Costa Concordia, le paquebot qui a remis l’évacuation et la gestion de crise au centre
Le 13 janvier 2012, le Costa Concordia s’échoue au large de l’île du Giglio, en Italie. L’image du paquebot couché sur le flanc fait le tour du monde. Au-delà de la faute de navigation, le drame révèle des faiblesses dans la gestion de crise à bord, dans l’organisation de l’évacuation et dans la préparation concrète des passagers. Il remet au premier plan une question essentielle pour les très grands navires à passagers : comment réagir vite, clairement et efficacement quand l’urgence surgit à bord d’une véritable ville flottante.
La première conséquence réglementaire forte concerne les exercices de sécurité des passagers. À la suite du Costa Concordia, des amendements à SOLAS sont adoptés en 2013 et entrent en vigueur le 1er janvier 2015. Désormais, les passagers doivent participer à l’exercice de rassemblement avant le départ ou immédiatement après celui-ci. Auparavant, la règle permettait d’attendre jusqu’à 24 heures après l’embarquement. Ce changement peut sembler simple, mais il traduit une bascule majeure : sur un grand paquebot, on n’attend plus qu’un incident survienne pour vérifier que chacun sait où aller et quoi faire.
Dans le même sillage, l’OMI diffuse aussi des recommandations actualisées pour les navires à passagers, notamment afin de limiter les distractions sur la passerelle pendant les phases critiques de navigation. Puis d’autres amendements, entrés en vigueur le 1er janvier 2020, imposent des exercices réguliers de maîtrise des avaries sur les navires à passagers. Là encore, la logique évolue. Il ne s’agit plus seulement d’évacuer correctement. Il faut aussi former les équipages à diagnostiquer rapidement une situation de voie d’eau, à évaluer la stabilité du navire et à organiser la réponse de façon plus structurée.
Du choc émotionnel à la règle écrite
Ces trois naufrages n’ont ni les mêmes causes ni les mêmes conséquences immédiates. Le Herald of Free Enterprise a révélé les limites d’un modèle de ferry particulièrement exposé à l’envahissement d’eau. L’Erika a montré qu’un accident pouvait aussi être une faillite du contrôle, de la maintenance et de la gouvernance maritime. Le Costa Concordia a rappelé qu’à l’ère des paquebots géants, la sécurité ne dépend pas seulement de la coque ou des équipements, mais aussi de la capacité à gérer une crise complexe avec des milliers de personnes à bord. Mais ils racontent au fond la même histoire. Le droit maritime évolue rarement par pur confort intellectuel. Il avance sous la pression des faits, quand une catastrophe rend politiquement et techniquement impossible le statu quo. Chaque drame laisse derrière lui une nouvelle couche de règles, parfois plus strictes, parfois plus précises, parfois plus ambitieuses. En mer, la norme n’est jamais abstraite. Elle est souvent écrite à partir d’une tragédie bien réelle.

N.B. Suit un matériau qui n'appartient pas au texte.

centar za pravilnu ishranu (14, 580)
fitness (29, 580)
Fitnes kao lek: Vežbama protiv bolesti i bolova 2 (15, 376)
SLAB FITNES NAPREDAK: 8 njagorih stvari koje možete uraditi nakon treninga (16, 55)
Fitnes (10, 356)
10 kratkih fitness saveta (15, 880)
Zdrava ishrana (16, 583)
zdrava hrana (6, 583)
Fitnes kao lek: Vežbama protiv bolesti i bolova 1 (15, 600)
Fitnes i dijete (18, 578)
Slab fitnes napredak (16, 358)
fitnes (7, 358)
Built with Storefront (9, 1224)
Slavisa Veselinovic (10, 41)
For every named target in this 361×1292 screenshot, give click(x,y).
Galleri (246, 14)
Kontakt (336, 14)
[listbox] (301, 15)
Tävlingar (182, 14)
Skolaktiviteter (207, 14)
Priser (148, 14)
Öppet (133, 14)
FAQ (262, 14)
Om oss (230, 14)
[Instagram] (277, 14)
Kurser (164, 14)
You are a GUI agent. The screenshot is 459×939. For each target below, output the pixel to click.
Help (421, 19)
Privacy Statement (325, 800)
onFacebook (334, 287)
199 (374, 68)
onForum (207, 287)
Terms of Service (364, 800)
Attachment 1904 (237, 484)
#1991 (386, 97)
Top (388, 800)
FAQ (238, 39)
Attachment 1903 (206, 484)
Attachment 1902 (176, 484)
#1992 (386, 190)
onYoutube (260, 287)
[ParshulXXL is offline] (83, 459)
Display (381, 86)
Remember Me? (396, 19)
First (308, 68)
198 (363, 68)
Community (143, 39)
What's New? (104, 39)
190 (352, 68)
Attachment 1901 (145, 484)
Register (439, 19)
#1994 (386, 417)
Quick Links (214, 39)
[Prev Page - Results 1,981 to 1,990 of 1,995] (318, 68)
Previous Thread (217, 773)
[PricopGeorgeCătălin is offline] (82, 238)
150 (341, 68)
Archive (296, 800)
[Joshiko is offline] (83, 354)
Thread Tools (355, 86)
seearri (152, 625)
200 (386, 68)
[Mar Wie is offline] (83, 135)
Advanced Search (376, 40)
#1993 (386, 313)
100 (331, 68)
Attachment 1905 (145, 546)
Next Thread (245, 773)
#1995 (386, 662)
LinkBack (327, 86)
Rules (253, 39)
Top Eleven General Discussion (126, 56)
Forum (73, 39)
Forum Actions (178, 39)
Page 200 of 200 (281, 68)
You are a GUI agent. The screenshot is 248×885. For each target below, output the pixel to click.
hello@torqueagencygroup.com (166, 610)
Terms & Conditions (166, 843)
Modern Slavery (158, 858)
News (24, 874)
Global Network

La mer reste un laboratoire brutal du droit
Le transport maritime demeure l’un des piliers du commerce mondial et du transport de passagers. Pourtant, sa réglementation n’est pas figée. Elle continue d’évoluer sous l’effet des accidents, des enquêtes et des retours d’expérience. C’est ce qui donne au droit maritime sa singularité : il se construit dans un dialogue permanent entre la technique, le risque, l’expérience du terrain et la pression des catastrophes passées.
Le Titanic a fait naître SOLAS. Le Herald a transformé la sécurité des ferries. L’Erika a durci le cadre européen de contrôle et de prévention. Le Costa Concordia a remis l’évacuation et la gestion de crise au cœur du dispositif. À chaque fois, la mer a rappelé la même vérité : quand un naufrage marque les esprits, il finit souvent par changer la loi.